Swapan Guha is an Indian entrepreneur and a Fellow of the Indian Institute of Ceramics, known for his expertise in ceramic industry. He was honored by the Government of India, in 2012, with the fourth highest Indian civilian award of Padma Shri.

==Biography==
Swapan Guha was born in 1957 in Kolkata in the Indian state of West Bengal and, after graduation, started his career as a Research and Development Officer at Kerala Ceramics Limited, a Government of Kerala undertaking. In 1988, he moved to Bharat Potteries Limited, Jaipur as a Technical Advisor where he is reported to have introduced Bone China to their product range. The next move was to NCL Industries as the General Manager. Afterwards, he had an opportunity to commission a bone china unit, Bharat Potteries Limited, in Jaipur which was accomplished in 9 months where he worked as the chief executive and director.
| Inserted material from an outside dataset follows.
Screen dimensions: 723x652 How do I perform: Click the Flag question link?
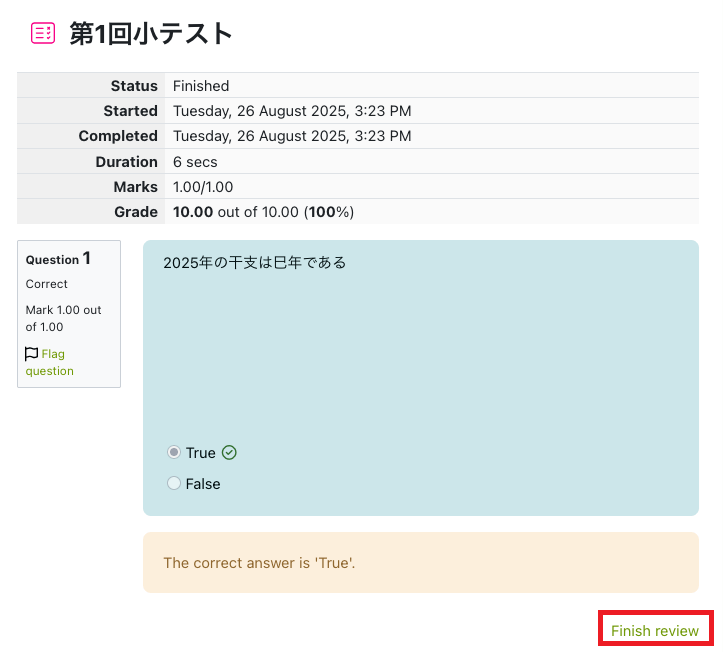[x=50, y=362]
After leaving Bharat Potteries, Guha founded Hopewell Ceramics in Jaipur in 2002 and later Nagarjuna Cerachem and Kalpataru Ceraware, his own ventures, collectively employing over 1200 people in the villages of Rajawas, Jetpura and Govindgarh.

Guha is a former president of the Indian Ceramic Society and is the founder chairman of its Jaipur chapter. He serves as a member of the ceramics committee of Bureau of Indian Standards. He is also an advisor to the Technology Information, Forecasting and Assessment Council (TIFAC), Department of Science and Technology, Government of India. He lives at Vaishali Nagar in Jaipur.

==Awards and recognitions==
Swapan Guha is a recipient of Madan Gopal Bhagat Award (1998) of the All India Potter Manufacturer's Association and Prof. Sasadhar Roy Memorial Award (1999) of the Indian Ceramic Society. In 2012, Guha was honored by the Government of India with the civilian honour of Padma Shri.